(LISTED ENTRIES begins)

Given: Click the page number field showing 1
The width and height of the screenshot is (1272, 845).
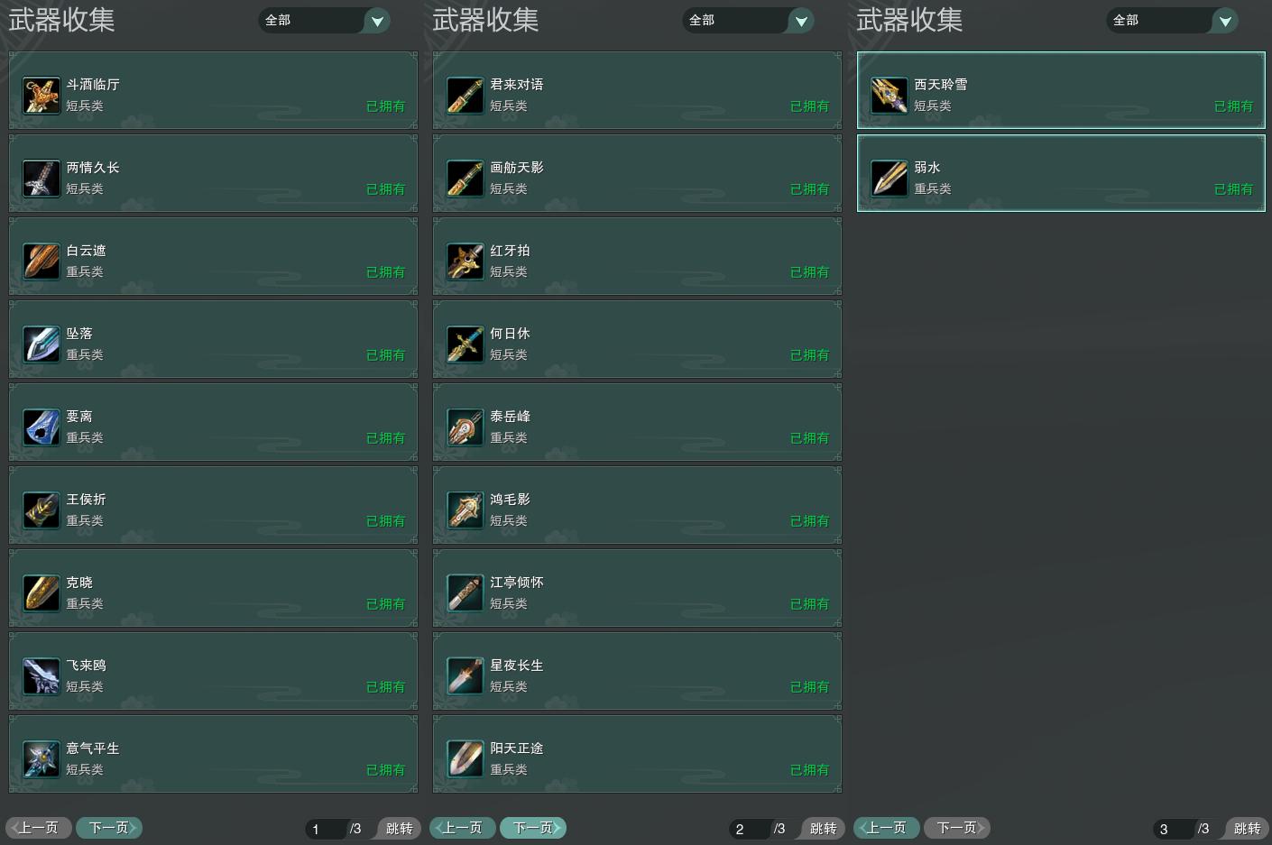Looking at the screenshot, I should [326, 829].
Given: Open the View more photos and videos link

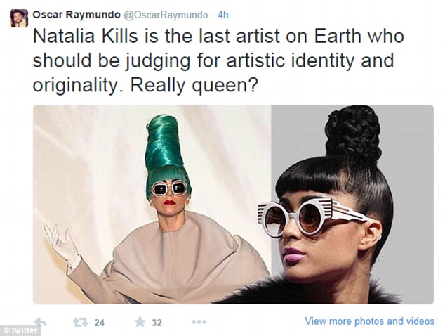Looking at the screenshot, I should [369, 321].
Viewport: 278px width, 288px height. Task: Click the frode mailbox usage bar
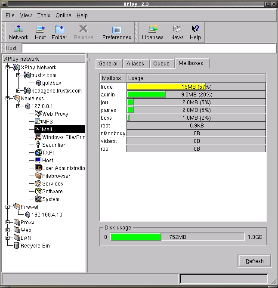tap(196, 87)
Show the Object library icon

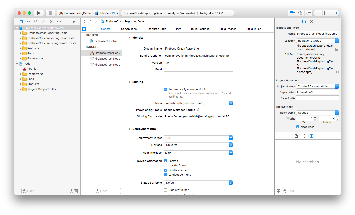(311, 136)
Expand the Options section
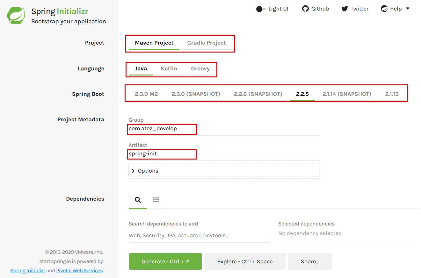The image size is (421, 278). click(x=148, y=171)
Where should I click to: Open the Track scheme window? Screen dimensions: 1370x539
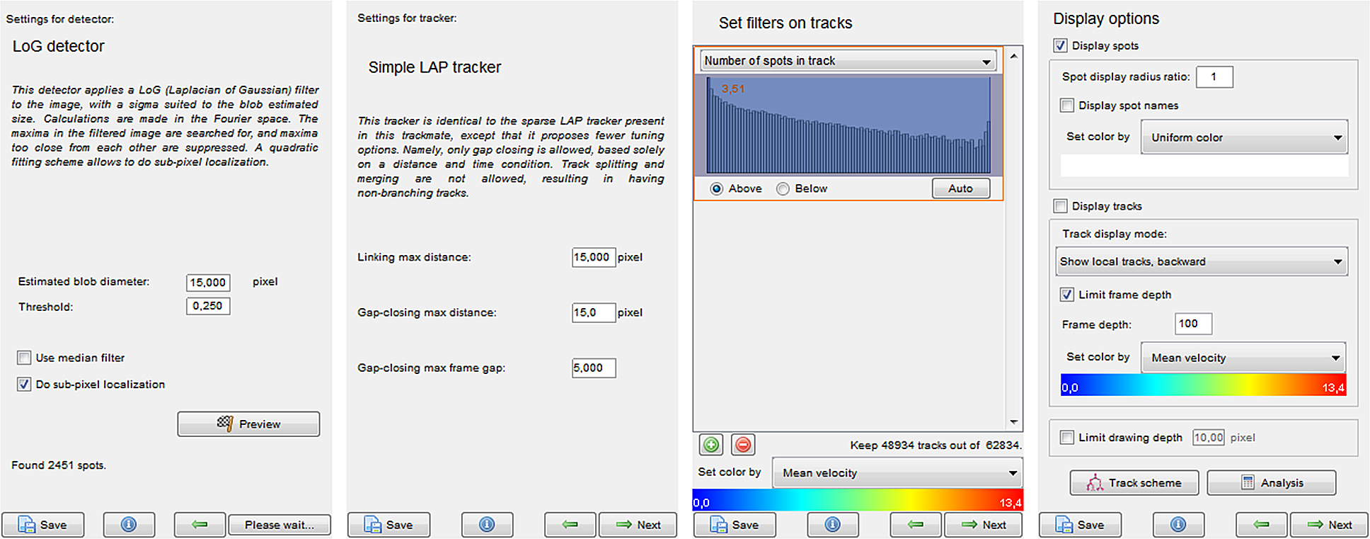[x=1134, y=483]
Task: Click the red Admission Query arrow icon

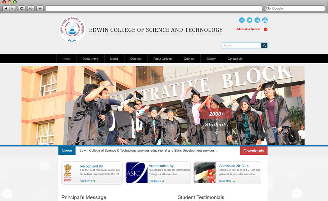Action: [x=266, y=29]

(LISTED ENTRIES ends)

▶ GOAL OF THE EXERCISE:
The entries above should be retyped exactly, minus any pictures.

▶ RESPONSE BOX:
Given: Click the page number field showing 1
The width and height of the screenshot is (1272, 845).
Looking at the screenshot, I should [326, 829].
Given: Open the View more photos and videos link

Looking at the screenshot, I should [369, 321].
Viewport: 278px width, 288px height. Task: Click the frode mailbox usage bar
tap(196, 87)
Show the Object library icon

(311, 136)
Expand the Options section
The image size is (421, 278). click(x=148, y=171)
Where should I click to: Open the Track scheme window? Screen dimensions: 1370x539
[x=1134, y=483]
Task: Click the red Admission Query arrow icon

Action: [x=266, y=29]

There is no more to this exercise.